In the past this was difficult because of a fear of violating privacy laws. However, he said various departments are starting to work together to share pertinent information without violating patients’ privacy.
As the county is focused on operating more efficiently, Schnapp said he is optimistic about a more permanent solution. Increased awareness from elected officials and the general public has led to more money being poured into neurology research, which Schnapp said is key in addressing mental health concerns.
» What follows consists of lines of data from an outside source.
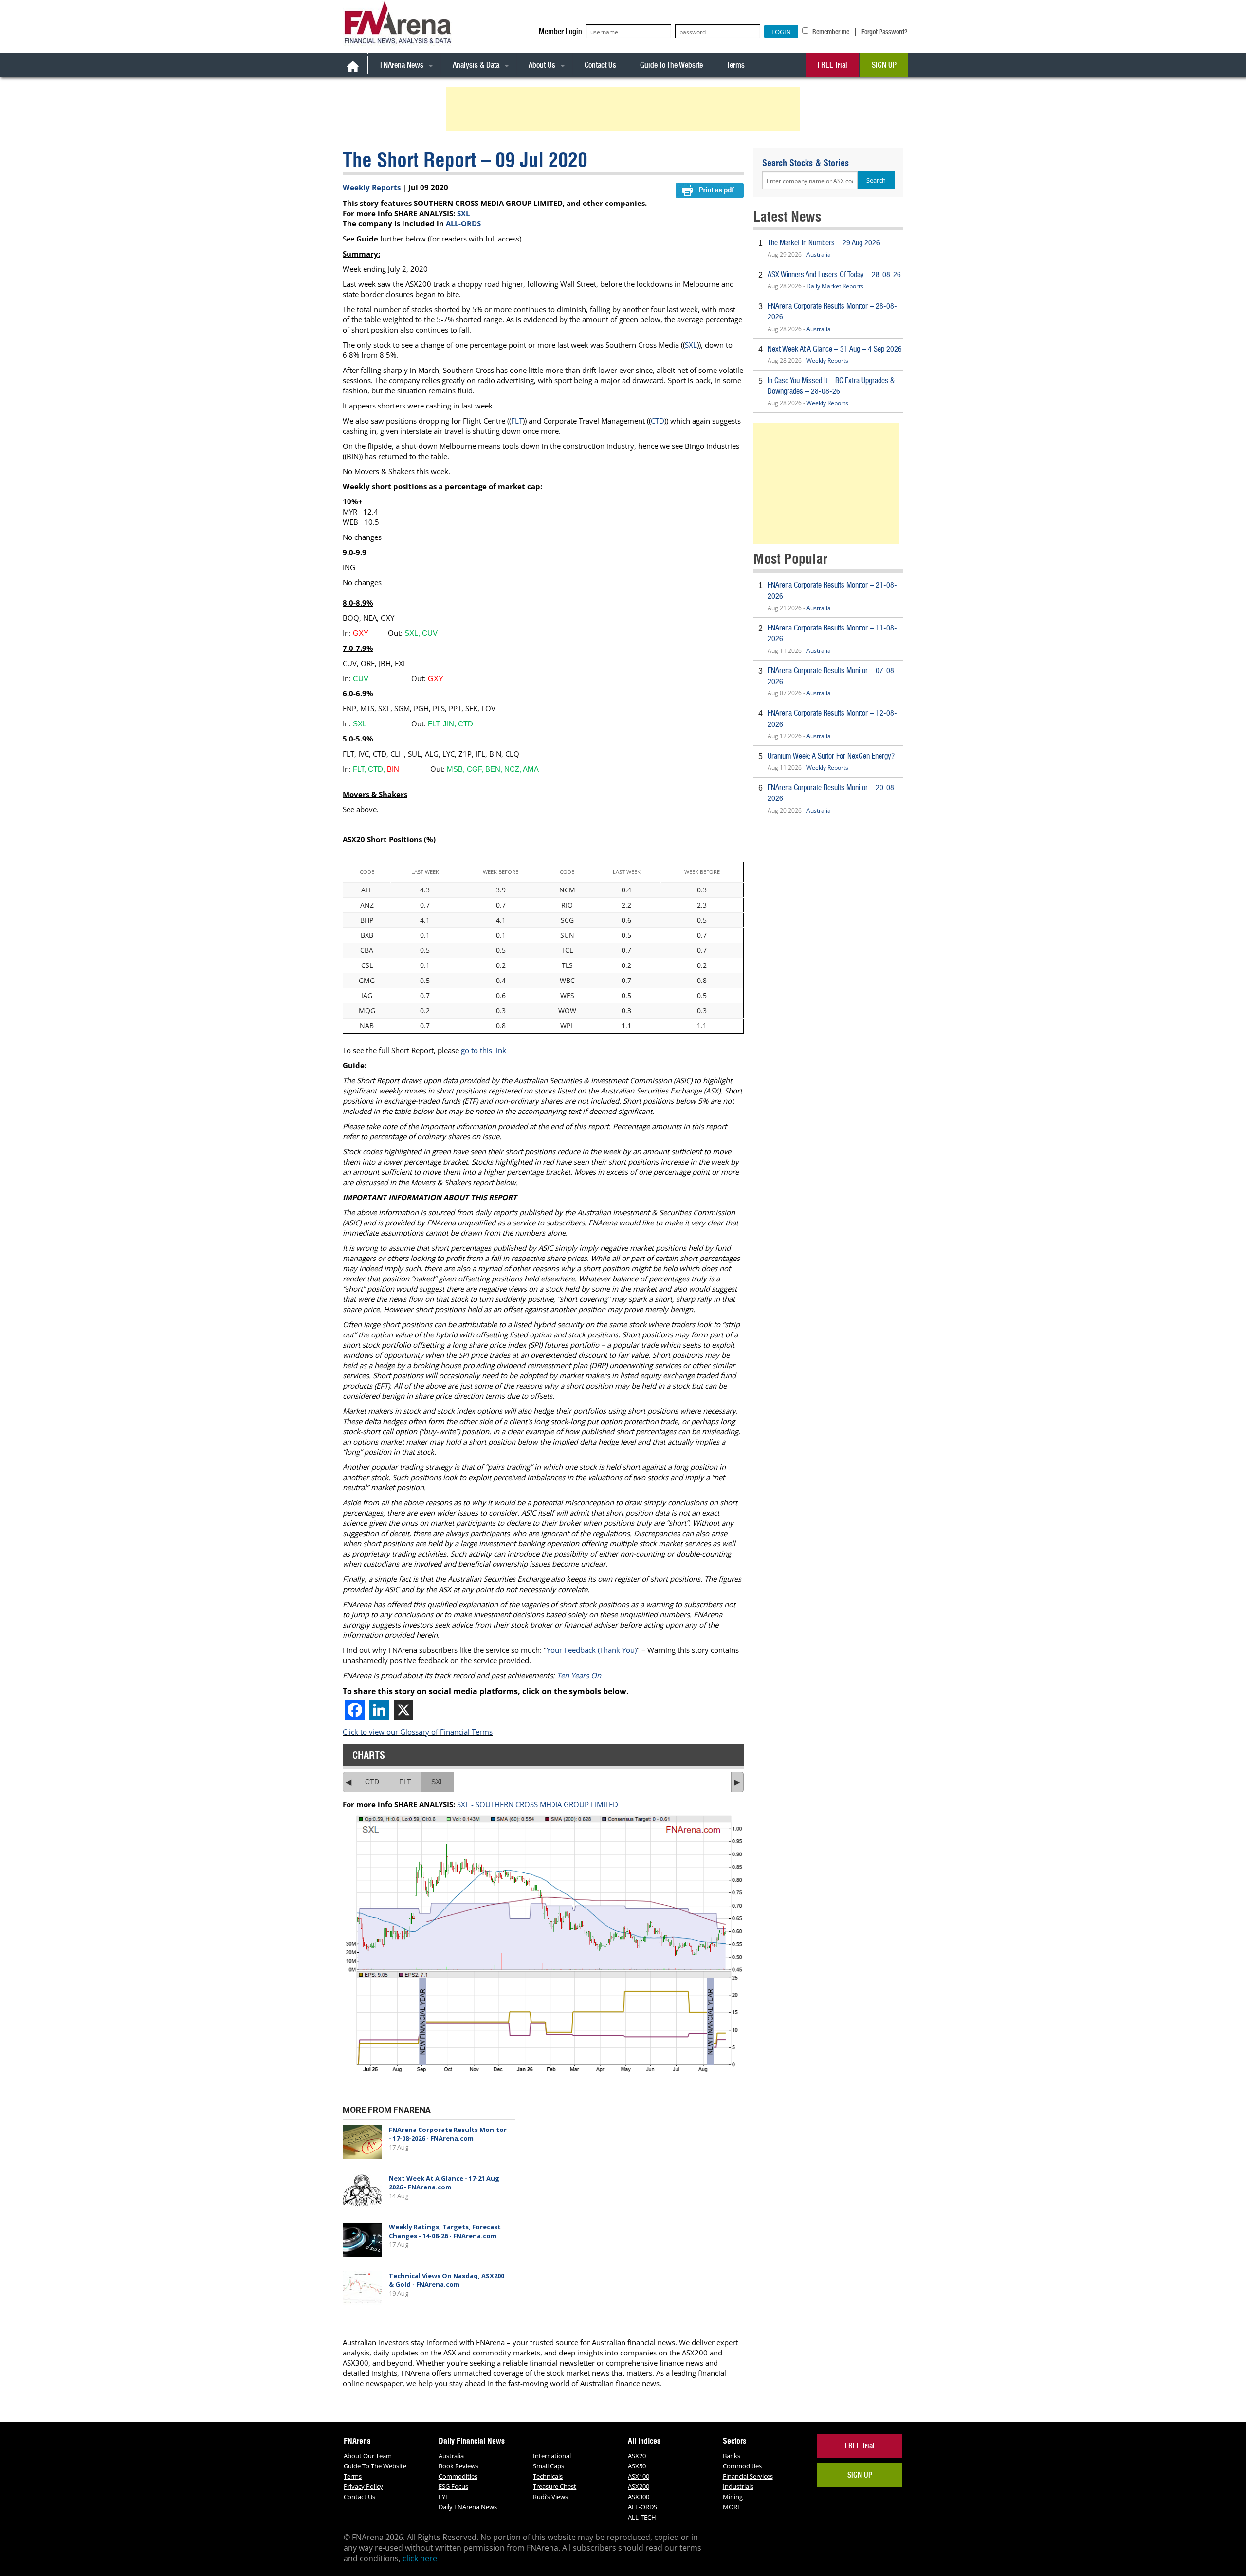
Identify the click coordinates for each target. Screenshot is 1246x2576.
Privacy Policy (363, 2486)
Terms (736, 65)
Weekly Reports (372, 187)
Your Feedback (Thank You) (592, 1650)
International (552, 2455)
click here (420, 2558)
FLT (517, 421)
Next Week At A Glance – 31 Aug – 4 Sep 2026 (835, 348)
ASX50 (637, 2466)
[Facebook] (355, 1710)
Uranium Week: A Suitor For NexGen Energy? (831, 755)
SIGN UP (884, 65)
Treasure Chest (554, 2486)
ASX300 (638, 2496)
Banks (731, 2455)
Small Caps (548, 2466)
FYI (443, 2496)
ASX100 (638, 2476)
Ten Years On (579, 1675)
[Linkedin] (379, 1710)
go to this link (483, 1050)
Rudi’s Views (550, 2496)
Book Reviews (458, 2466)
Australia (818, 254)
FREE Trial (832, 65)
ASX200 (638, 2486)
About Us (542, 65)
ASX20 (637, 2455)
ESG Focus (453, 2486)
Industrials (738, 2486)
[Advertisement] (624, 109)
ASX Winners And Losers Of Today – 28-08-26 (834, 274)
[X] (403, 1710)
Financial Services (748, 2476)
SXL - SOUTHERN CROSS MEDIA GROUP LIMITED (537, 1804)
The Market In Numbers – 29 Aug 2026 (824, 242)
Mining (733, 2496)
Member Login (560, 31)
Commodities (458, 2476)
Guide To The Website (671, 65)
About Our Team (368, 2455)
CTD (657, 421)
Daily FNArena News (468, 2506)
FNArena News (401, 65)
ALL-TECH (642, 2517)
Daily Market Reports (834, 286)
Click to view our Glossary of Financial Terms (418, 1732)
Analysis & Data (476, 65)
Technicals (548, 2476)
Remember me (830, 32)
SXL (463, 213)
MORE (732, 2506)
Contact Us (600, 65)
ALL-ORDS (463, 223)
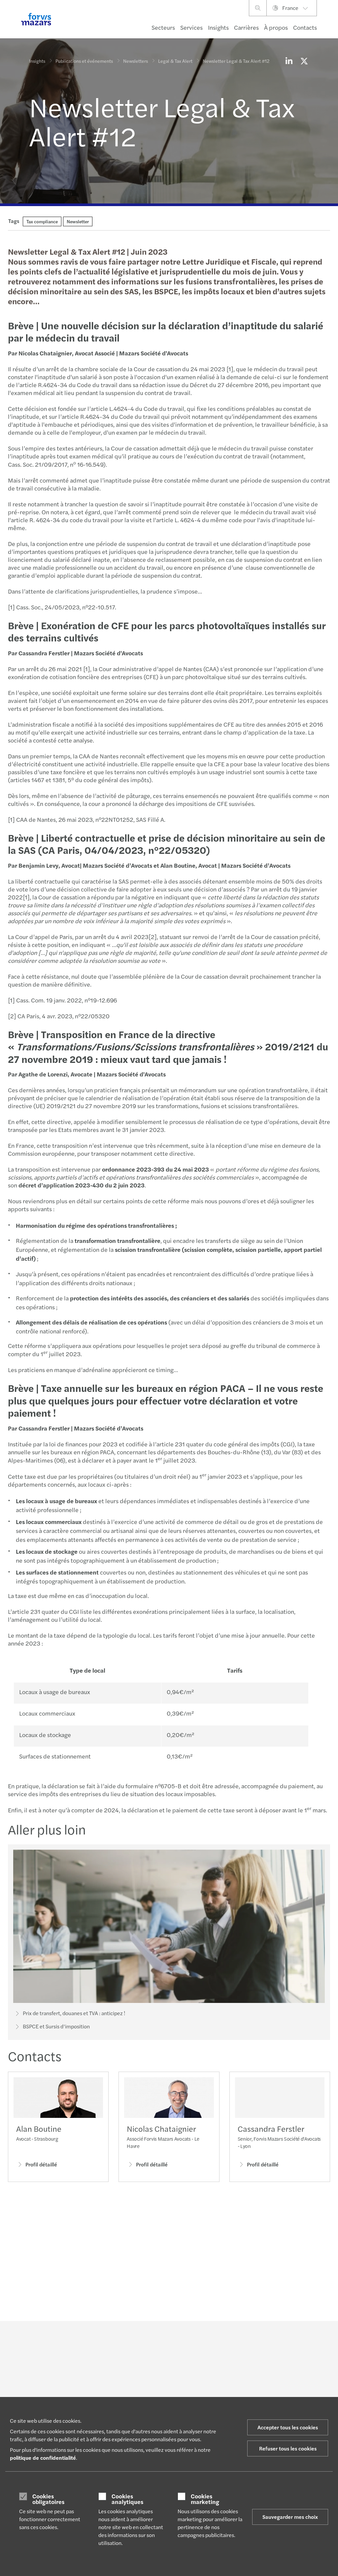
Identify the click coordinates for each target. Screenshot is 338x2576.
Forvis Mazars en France (222, 2387)
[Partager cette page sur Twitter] (304, 61)
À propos (276, 27)
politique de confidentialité (43, 2457)
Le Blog (154, 2385)
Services (191, 27)
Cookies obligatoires (48, 2499)
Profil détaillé (41, 2164)
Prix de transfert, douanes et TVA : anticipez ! (74, 2013)
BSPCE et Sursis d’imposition (56, 2026)
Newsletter (78, 221)
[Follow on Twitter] (189, 2339)
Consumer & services (50, 2385)
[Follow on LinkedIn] (173, 2339)
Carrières (246, 27)
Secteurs (163, 27)
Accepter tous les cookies (287, 2427)
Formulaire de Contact (277, 2387)
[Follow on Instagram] (205, 2339)
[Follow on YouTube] (220, 2339)
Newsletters (135, 60)
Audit (93, 2385)
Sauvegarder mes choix (290, 2517)
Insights (218, 27)
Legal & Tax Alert (175, 60)
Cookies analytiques (127, 2499)
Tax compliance (42, 221)
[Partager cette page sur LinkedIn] (289, 61)
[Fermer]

A major problem is that the causes for many mental disorders—such as depression, schizophrenia and bipolar disorder—are unknown. Available treatments fix the symptoms of the disorder, not the disorder itself. If treatments were available to address the disorders, Schnapp said he believes the state would be more inclined to provide funding, because the funds would be going toward a permanent fix rather than a temporary one.
“When we give those medications, we are treating the symptoms, we are not treating the cause,” Schnapp said. “And once people figure out what the cause is, generally a treatment that is cheaper to administer and easy to administer comes about.”